Du palais des rois elle tomba dans une humble hôtellerie du quartier de l'Hôpital-Saint-Louis, cité du Héron. Son ravisseur la soignait: il avait fait confectionner une belle caisse à double fond, où elle reposait entre deux lés de velours. Le gaillard connaissait la valeur de son butin.
Il semble bien qu'il ait tenté quelques démarches en vue de s'en débarrasser. En vain! il dut la garder ainsi plus de deux ans. Puis, découvrant un jour, dans une gazette italienne, une annonce où M. Alfred Geri, antiquaire à Florence, demandait à acheter, en vue d'une exposition prochaine, «des objets d'art de n'importe quel genre», il lui écrivit pour lui proposer... la Joconde! Il signait sa lettre «Leonardi Vincenzo».
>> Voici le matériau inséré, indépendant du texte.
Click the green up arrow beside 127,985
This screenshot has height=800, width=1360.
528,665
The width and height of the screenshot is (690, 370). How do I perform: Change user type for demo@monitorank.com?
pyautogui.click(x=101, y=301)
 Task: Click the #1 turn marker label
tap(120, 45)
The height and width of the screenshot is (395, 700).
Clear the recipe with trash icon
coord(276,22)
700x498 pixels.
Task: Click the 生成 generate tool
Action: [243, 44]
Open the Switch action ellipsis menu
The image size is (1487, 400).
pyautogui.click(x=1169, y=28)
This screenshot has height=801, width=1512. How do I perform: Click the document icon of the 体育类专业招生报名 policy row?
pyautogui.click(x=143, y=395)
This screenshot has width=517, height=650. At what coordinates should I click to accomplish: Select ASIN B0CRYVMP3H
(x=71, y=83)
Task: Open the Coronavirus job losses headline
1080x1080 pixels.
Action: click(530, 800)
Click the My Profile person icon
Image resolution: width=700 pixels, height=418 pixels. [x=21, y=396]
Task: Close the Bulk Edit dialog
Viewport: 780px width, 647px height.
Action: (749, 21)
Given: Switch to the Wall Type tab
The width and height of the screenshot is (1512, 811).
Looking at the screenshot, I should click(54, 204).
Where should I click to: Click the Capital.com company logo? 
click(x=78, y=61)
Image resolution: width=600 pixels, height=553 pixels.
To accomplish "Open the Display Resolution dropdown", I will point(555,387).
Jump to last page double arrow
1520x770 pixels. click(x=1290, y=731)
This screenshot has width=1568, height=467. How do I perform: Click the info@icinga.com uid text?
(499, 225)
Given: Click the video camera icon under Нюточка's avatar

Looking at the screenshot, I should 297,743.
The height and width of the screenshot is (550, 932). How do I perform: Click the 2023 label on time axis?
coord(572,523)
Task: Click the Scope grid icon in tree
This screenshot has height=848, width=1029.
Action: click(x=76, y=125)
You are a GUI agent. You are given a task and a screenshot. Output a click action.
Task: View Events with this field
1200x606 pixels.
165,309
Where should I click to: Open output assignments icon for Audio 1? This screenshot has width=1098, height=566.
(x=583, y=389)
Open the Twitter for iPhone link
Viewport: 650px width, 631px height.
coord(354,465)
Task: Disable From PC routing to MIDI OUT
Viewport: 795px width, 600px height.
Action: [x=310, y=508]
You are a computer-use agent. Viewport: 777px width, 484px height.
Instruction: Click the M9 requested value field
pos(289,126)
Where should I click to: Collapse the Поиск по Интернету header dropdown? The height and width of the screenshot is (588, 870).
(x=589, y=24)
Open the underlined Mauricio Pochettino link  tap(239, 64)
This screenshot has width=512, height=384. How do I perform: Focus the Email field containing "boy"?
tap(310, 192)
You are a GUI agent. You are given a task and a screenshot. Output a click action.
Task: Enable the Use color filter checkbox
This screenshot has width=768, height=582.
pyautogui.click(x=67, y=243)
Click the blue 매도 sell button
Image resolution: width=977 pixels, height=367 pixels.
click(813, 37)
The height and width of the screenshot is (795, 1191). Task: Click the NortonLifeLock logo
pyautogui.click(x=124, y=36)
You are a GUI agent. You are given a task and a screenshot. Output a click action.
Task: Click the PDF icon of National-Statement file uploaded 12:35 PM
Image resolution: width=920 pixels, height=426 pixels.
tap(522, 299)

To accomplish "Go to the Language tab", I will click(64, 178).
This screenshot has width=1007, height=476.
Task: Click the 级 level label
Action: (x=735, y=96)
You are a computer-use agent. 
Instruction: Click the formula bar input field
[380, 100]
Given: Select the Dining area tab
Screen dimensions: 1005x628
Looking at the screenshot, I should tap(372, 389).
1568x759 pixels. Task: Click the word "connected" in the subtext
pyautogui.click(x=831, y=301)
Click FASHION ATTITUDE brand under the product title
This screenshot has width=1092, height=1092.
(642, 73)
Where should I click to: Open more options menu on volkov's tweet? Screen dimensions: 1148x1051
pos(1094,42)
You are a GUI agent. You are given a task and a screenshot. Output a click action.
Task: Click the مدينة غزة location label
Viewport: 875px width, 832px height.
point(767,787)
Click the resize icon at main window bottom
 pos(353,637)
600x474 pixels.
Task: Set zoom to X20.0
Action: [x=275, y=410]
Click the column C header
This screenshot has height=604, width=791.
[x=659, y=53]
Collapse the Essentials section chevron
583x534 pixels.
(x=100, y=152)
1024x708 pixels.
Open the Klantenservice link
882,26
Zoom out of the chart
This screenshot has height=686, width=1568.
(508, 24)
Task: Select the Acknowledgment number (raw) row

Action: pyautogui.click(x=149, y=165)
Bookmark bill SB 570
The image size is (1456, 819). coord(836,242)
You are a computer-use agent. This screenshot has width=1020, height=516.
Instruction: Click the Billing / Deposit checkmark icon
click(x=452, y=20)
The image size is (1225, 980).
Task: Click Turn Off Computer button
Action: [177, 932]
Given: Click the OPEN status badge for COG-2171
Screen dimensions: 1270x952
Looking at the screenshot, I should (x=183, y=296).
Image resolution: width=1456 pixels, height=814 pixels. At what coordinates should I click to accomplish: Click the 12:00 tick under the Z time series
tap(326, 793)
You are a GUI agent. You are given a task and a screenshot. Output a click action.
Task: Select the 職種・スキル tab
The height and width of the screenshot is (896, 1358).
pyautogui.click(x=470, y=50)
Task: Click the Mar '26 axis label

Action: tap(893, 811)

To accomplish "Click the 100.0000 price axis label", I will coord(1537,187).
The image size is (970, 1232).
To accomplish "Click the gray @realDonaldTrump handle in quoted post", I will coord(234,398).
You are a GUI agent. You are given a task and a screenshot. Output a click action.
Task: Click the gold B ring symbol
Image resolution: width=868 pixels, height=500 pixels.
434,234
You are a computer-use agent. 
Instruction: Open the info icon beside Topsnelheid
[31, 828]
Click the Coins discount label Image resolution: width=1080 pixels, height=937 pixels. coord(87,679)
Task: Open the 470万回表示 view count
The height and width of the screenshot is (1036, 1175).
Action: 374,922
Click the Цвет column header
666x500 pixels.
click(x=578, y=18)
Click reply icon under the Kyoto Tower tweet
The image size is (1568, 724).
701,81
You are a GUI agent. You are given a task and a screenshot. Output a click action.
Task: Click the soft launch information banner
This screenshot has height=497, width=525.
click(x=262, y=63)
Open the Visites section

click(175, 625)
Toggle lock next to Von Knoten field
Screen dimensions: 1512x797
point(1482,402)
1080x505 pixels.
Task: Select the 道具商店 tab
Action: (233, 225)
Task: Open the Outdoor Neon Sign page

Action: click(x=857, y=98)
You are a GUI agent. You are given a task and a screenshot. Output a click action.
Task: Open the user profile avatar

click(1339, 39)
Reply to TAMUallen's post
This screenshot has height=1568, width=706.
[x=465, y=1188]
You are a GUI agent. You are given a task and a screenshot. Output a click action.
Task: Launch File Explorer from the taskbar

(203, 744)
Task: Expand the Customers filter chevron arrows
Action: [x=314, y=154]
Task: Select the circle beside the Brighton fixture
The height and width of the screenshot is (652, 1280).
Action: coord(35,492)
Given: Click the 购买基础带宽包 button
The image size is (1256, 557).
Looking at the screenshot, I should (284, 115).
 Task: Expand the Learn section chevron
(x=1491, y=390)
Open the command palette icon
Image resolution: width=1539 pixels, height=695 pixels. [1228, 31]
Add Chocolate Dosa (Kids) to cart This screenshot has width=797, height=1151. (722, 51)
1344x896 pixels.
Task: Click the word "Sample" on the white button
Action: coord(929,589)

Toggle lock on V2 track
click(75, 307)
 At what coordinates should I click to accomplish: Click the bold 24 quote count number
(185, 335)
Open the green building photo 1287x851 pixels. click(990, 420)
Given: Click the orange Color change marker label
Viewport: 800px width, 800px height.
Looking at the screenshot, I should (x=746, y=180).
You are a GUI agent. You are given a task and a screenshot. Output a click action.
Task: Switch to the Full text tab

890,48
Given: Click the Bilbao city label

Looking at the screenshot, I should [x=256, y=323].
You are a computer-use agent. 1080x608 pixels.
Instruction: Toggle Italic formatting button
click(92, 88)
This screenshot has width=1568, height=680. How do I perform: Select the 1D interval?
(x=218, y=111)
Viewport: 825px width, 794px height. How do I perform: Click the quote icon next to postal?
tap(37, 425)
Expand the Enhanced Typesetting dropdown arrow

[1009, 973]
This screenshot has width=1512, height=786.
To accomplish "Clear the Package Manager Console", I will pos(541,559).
M. Geri est de ces antiquaires cultivés qui ont, depuis quelques lustres, renouvelé et relevé ce qu'on appelait autrefois un peu dédaigneusement la brocante. Il a été, dix-huit années durant, le régisseur de la grande tragédienne italienne Eleonora Duse. Très aimablement il a exposé, en français élégant, à notre correspondant de Rome, M. Robert Vaucher--que nous avions prié, à la grande nouvelle, de se transporter à Florence, où il devança les journalistes parisiens--les circonstances qui amenèrent la découverte de l'admirable portrait.
Au début, M. Geri n'attacha pas grande importance à cette stupéfiante lettre, datée et timbrée de Paris, 29 novembre. Pourtant, le mobile que donnait, du vol dont il s'accusait, ce Leonardi, affirmant, dès lors, qu'il avait agi dans le but de rendre à l'Italie une oeuvre d'art ravie par Napoléon, l'amusa. Il en fit part, en riant, à M. Poggi, conservateur du musée des Offices. Celui-ci vit sans doute plus loin. Il conseilla à M. Geri de répondre à son mystérieux correspondant: le drame se nouait.
La foule devant la Galerie des Offices à Florence, pendant l'exposition de la Joconde. Phot. M. G. Walter.
Le pseudo Leonardi se déclara tout aussitôt prêt à se rendre en Italie, avec le tableau. Mais M. Geri remarque ici que ce voleur patriote est un peu brouillé avec le calendrier:
«Le 6 décembre, une de ses lettres me parvenait, datée du 13 décembre, et m'annonçait l'arrivée de son signataire à Milan pour le mercredi prochain 17; il voulait dire, probablement, le 10. Mais M. Poggi et moi ne pouvions en avoir la certitude, et comme, le 17, nous n'étions libres ni l'un ni l'autre, nous convînmes de demander un rendez-vous pour le 20. Or, le 9 décembre, avant que j'eusse eu le temps de récrire, un télégramme m'annonçait que «Leonardi» serait à Florence le 10. Rapidement je fis prévenir M. Poggi, qui était allé à Bologne et qui me promit d'être chez moi, le lendemain à 3 heures.
Le premier groupe admis à défiler le dimanche 14 décembre devant la Joconde. Phot. Robert Vaucher.